Réforme éducative : Les nouveaux dispositifs pédagogiques gelés, sauf ceux du primaire
Le ministère de l’Éducation nationale a mis un terme, mercredi, à plusieurs jours de confusion autour de la réforme des programmes scolaires annoncée cet été. Dans un communiqué officiel, le département de Mohamed Seghir Sadaoui a confirmé que l’ensemble des nouvelles dispositions pédagogiques décidées en juillet dernier restent gelées, à l’exception de celles concernant le cycle primaire, seules validées à ce jour par le Conseil des ministres.
Le texte du ministère intervient à cinq jours seulement de la rentrée scolaire, fixée au 21 septembre, et vise à clarifier une situation devenue confuse après la diffusion d’informations contradictoires dans la presse et sur les réseaux sociaux. Le ministère y précise noir sur blanc qu’« à l’exception des dispositions relatives à l’enseignement primaire, qui ont été approuvées par le Conseil des ministres, toutes les autres dispositions ont été suspendues en vertu d’une décision du Conseil des ministres » datée du 6 septembre 2026, et ce jusqu’à leur validation ultérieure par cette même instance. Le ministère a également tenu à rappeler qu’aucune mesure touchant le secteur de l’éducation ne saurait entrer en vigueur sans avoir, au préalable, reçu l’aval du Conseil des ministres.
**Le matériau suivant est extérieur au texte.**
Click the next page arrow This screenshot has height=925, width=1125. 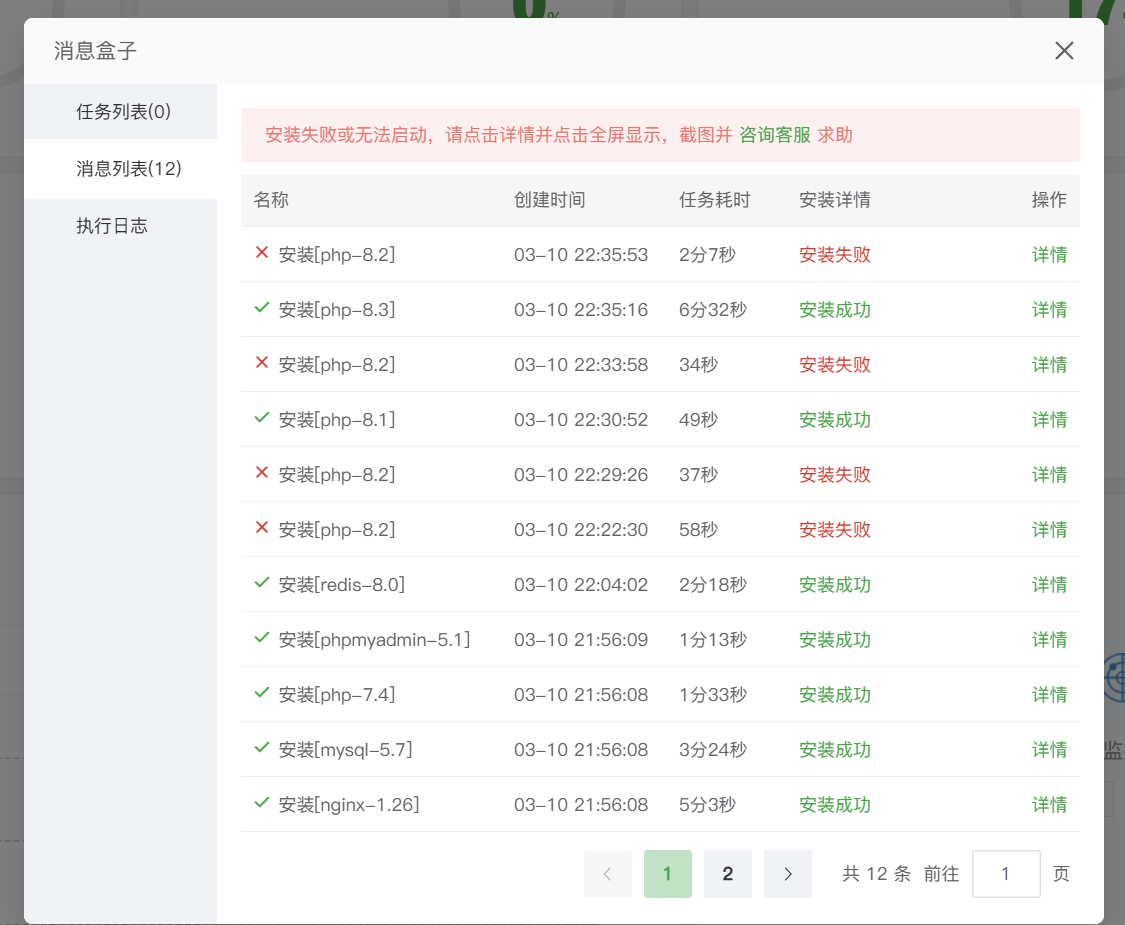point(788,873)
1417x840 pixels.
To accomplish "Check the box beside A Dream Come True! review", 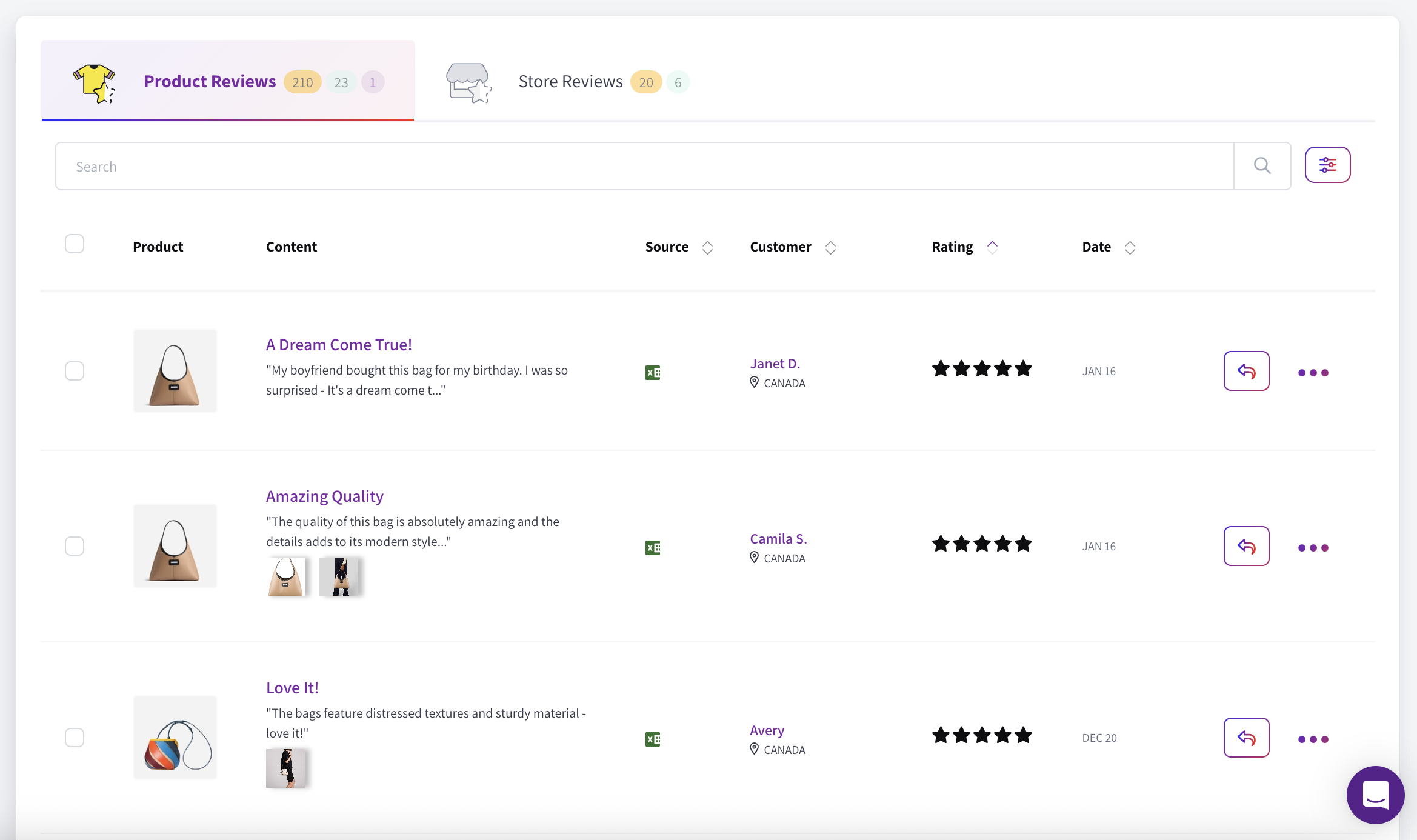I will (x=75, y=370).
Cette mise au point fait suite à l’annonce, fin juillet, d’un ensemble de changements pédagogiques qui avait suscité une vive controverse. Parmi les mesures les plus commentées figurait le remplacement du français par l’anglais comme première langue étrangère enseignée dès la troisième année du primaire, ainsi que la révision des volumes horaires et des coefficients de certaines matières au lycée, dont la philosophie. Face à la polémique, le président de la République, Abdelmadjid Tebboune, avait tranché le 6 septembre en rappelant que toute réforme structurante du secteur éducatif devait obligatoirement passer par le Conseil des ministres, appelant par la même occasion à préserver l’école de toute forme d’ingérence idéologique. Trois jours plus tard, le 9 septembre, le ministre Sadaoui avait instruit les directeurs de l’éducation de wilaya de mettre en application, sans délai, les orientations présidentielles, dans le but de tenir l’institution scolaire à l’écart de « tout courant idéologique » et de « tout conflit politique stérile », de manière à recentrer le débat sur les seules considérations pédagogiques. Le lendemain, il avait annoncé l’annulation pure et simple de sa note du 28 juillet 2026, celle-là même qui fixait les nouveaux volumes horaires et coefficients pour le secondaire et l’enseignement technique.
Restait toutefois une zone d’ombre à savoir le sort réservé à l’enseignement de l’anglais en primaire. Le communiqué de mercredi lève cette ambiguïté en confirmant, sans le formuler de façon frontale, que le basculement du français vers l’anglais dès la troisième année primaire est maintenu, puisque cette disposition a bien été entérinée par le Conseil des ministres. Le français, de son côté, ne sera introduit qu’à partir de la quatrième année, une bascule calendaire qui ne prendra pleinement effet qu’à la rentrée 2027-2028.
Pour l’heure, c’est donc l’architecture pédagogique du primaire, seule validée, qui servira de cadre à la rentrée du 21 septembre, tandis que le reste des réformes annoncées cet été demeure suspendu à un futur arbitrage du Conseil des ministres.